We have attempted to provide recommendations that do not require large increases in research funding, but it should not be ignored that many of the replication problems in diagnostic pathology are exacerbated by a general lack of funding for diagnostic medicine. A recent National Academy of Medicine report, for example, confirmed this low priority, declaring that “available research funding for diagnosis often targets specific diseases but not diagnosis as a whole or the diagnosis of several diseases with similar presentations. Diagnosis and diagnostic error are not a focus of federal health services’ research efforts” [35].

Conclusion

Pathology is likely as vulnerable to false positive studies as other scientific disciplines, if not more so. Some of the causes of non-reproducible research are due to well-known but entrenched obstacles: lack of research funding, barriers to collaboration, lack of professional statistical assistance, and long-standing biases in the scholarly publishing system. Other false positives are the unintentional result of poor knowledge of effective research habits by trainees and mentors alike. The advice in this essay is intended for but not limited to trainees. While trainees are hopefully open-minded when it comes to improving their skills in practice and research, senior and mid-career pathologists also need to consider the issues raised in this work when serving as mentors to these trainees.

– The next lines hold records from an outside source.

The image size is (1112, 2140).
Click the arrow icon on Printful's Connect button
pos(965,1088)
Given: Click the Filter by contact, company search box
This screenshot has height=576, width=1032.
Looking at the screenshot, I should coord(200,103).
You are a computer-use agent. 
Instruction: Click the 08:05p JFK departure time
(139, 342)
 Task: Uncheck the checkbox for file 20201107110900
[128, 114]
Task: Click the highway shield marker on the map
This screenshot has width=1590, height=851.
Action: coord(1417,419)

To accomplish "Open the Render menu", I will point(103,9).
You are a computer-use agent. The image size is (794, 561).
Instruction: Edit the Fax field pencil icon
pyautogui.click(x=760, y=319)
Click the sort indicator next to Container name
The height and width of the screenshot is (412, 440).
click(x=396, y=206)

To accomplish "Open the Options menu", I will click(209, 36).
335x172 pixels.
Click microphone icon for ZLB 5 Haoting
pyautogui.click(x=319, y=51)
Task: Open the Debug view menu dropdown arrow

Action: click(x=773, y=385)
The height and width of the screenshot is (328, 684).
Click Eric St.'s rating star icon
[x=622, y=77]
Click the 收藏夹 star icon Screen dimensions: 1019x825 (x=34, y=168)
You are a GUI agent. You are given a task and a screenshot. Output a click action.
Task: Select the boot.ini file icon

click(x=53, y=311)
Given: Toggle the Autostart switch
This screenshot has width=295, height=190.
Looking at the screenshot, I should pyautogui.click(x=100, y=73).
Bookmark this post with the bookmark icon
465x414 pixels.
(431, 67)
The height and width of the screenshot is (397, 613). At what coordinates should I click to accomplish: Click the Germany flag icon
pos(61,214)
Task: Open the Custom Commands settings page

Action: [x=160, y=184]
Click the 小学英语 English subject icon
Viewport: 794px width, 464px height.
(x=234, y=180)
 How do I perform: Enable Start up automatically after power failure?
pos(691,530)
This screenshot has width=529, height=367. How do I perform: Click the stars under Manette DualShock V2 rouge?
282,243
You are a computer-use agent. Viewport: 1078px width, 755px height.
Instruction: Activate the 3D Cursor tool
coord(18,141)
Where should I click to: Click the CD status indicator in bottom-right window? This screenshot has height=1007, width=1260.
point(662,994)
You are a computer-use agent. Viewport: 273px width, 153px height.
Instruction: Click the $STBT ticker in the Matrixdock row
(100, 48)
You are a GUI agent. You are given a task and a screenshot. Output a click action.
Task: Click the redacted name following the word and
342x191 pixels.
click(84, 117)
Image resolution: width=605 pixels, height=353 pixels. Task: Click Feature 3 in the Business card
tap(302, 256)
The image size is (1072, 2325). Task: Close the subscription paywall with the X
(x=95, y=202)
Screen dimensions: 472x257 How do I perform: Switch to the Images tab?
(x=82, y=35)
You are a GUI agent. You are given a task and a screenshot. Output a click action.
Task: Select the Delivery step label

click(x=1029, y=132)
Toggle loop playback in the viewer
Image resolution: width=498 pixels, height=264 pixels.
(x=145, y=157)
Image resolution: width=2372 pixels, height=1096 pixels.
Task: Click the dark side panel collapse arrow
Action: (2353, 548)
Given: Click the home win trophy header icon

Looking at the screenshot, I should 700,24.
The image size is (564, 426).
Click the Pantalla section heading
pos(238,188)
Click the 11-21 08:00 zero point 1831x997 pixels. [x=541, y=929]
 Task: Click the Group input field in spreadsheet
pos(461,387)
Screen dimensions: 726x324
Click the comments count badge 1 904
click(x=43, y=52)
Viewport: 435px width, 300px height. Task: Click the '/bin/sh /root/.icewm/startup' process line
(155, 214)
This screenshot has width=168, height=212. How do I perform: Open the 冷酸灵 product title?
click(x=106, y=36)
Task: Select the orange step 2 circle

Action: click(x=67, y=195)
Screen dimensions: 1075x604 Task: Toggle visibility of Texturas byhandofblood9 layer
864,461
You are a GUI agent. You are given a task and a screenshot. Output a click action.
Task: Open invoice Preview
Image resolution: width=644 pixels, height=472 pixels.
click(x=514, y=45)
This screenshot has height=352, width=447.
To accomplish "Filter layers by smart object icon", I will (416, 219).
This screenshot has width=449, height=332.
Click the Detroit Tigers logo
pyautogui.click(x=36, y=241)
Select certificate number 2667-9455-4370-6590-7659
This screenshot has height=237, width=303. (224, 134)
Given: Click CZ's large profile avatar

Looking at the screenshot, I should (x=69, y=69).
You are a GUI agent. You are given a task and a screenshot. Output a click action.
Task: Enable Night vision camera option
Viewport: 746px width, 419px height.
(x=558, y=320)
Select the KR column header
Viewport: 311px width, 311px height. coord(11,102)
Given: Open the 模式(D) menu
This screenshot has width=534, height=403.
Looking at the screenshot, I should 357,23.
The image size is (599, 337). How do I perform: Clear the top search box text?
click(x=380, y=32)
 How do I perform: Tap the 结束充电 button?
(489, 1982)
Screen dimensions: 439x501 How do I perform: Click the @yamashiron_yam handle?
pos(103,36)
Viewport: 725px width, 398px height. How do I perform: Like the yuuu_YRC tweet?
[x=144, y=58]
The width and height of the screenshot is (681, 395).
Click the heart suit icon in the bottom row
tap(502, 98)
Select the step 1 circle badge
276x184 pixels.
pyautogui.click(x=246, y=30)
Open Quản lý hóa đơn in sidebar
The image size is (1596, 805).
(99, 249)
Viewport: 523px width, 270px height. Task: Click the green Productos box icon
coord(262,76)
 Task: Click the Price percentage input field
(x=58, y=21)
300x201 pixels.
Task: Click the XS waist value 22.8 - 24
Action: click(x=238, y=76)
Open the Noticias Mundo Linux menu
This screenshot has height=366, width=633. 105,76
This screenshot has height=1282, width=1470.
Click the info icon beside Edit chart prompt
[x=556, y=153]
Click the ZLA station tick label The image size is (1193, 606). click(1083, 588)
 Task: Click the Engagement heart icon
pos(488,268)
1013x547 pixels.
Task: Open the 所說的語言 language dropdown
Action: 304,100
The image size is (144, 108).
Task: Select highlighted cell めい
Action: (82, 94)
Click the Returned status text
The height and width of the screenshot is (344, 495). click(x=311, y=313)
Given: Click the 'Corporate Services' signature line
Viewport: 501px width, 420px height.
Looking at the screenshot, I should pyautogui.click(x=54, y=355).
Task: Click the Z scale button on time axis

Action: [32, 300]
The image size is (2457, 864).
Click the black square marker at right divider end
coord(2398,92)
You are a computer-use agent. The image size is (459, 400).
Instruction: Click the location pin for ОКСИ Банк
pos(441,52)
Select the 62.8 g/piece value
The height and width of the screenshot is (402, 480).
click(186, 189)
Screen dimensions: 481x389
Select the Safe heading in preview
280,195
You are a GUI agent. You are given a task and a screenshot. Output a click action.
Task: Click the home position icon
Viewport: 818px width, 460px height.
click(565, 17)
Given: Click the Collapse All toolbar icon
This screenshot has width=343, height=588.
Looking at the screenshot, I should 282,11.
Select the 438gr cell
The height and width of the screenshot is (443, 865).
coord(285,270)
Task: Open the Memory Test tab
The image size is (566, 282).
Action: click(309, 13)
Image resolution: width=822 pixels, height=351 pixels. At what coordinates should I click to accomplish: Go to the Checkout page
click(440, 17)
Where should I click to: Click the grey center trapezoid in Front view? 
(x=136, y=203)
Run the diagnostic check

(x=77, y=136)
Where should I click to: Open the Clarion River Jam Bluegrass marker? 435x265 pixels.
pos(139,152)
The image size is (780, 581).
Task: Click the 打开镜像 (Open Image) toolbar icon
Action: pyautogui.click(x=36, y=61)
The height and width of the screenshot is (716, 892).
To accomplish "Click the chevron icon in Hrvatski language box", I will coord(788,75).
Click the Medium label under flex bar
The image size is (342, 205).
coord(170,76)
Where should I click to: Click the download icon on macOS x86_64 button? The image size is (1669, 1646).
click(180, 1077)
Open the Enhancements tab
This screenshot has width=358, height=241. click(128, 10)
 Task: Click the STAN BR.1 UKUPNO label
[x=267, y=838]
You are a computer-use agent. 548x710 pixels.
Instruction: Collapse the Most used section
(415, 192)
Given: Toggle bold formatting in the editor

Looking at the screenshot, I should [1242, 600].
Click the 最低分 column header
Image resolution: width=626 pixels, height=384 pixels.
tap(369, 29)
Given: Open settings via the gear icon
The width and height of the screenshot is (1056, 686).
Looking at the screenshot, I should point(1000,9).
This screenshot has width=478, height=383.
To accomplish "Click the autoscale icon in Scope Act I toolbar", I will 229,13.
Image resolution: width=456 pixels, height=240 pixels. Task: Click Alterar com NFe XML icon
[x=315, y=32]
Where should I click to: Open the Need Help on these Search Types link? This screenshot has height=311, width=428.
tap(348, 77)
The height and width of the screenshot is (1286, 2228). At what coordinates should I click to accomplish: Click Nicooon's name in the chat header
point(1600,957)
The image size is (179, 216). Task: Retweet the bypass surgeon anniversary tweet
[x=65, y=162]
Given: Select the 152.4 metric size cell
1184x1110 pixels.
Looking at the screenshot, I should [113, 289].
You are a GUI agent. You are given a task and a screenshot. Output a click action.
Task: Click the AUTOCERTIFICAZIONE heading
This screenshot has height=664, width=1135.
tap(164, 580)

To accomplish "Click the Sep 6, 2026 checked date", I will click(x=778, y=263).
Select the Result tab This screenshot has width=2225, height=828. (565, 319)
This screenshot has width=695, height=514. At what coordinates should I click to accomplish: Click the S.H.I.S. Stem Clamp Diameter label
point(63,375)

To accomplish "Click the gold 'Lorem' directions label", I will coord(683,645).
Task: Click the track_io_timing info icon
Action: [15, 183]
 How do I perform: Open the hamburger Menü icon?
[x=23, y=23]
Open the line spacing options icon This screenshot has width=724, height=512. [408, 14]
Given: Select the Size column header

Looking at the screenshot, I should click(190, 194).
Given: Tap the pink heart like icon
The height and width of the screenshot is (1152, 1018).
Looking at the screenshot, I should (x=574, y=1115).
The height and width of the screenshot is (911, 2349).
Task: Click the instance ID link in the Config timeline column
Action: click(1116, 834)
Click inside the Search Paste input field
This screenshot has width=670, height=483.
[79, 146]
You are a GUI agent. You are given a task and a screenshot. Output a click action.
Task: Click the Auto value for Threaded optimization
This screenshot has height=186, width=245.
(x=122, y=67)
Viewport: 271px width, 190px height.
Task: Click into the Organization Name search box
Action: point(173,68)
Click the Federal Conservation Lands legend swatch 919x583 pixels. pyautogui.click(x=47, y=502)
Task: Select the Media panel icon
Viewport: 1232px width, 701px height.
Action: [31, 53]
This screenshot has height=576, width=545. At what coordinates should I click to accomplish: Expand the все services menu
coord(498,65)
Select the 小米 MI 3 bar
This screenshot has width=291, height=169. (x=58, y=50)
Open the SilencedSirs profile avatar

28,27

Some experts have proposed addressing this problem by lowering the threshold for a “statistically significant” p-value, perhaps to as low as 0.005 [36]. While this suggestion does crudely reduce the chance of false positives (with the tradeoff of increased false negatives), it does not correct the underlying biases causing the non-reproducibility problem. Therefore, other changes such as those suggested in this perspective will still be required. Some journals have recently banned p-values entirely in favor of emphasizing effect sizes and confidence intervals [23].

False positives in pathology are neither a nuisance nor a fluke. They influence patient care, waste valuable resources, and clog the machinery of scholarly publishing. This perspective serves only as an outline of the problems the field faces and presents some potential ways to address them. Solving these problems will require communication with all stakeholders, as well as deliberate, incremental changes to pathology’s research infrastructure. We suggest advocating for our trainees is a good first step.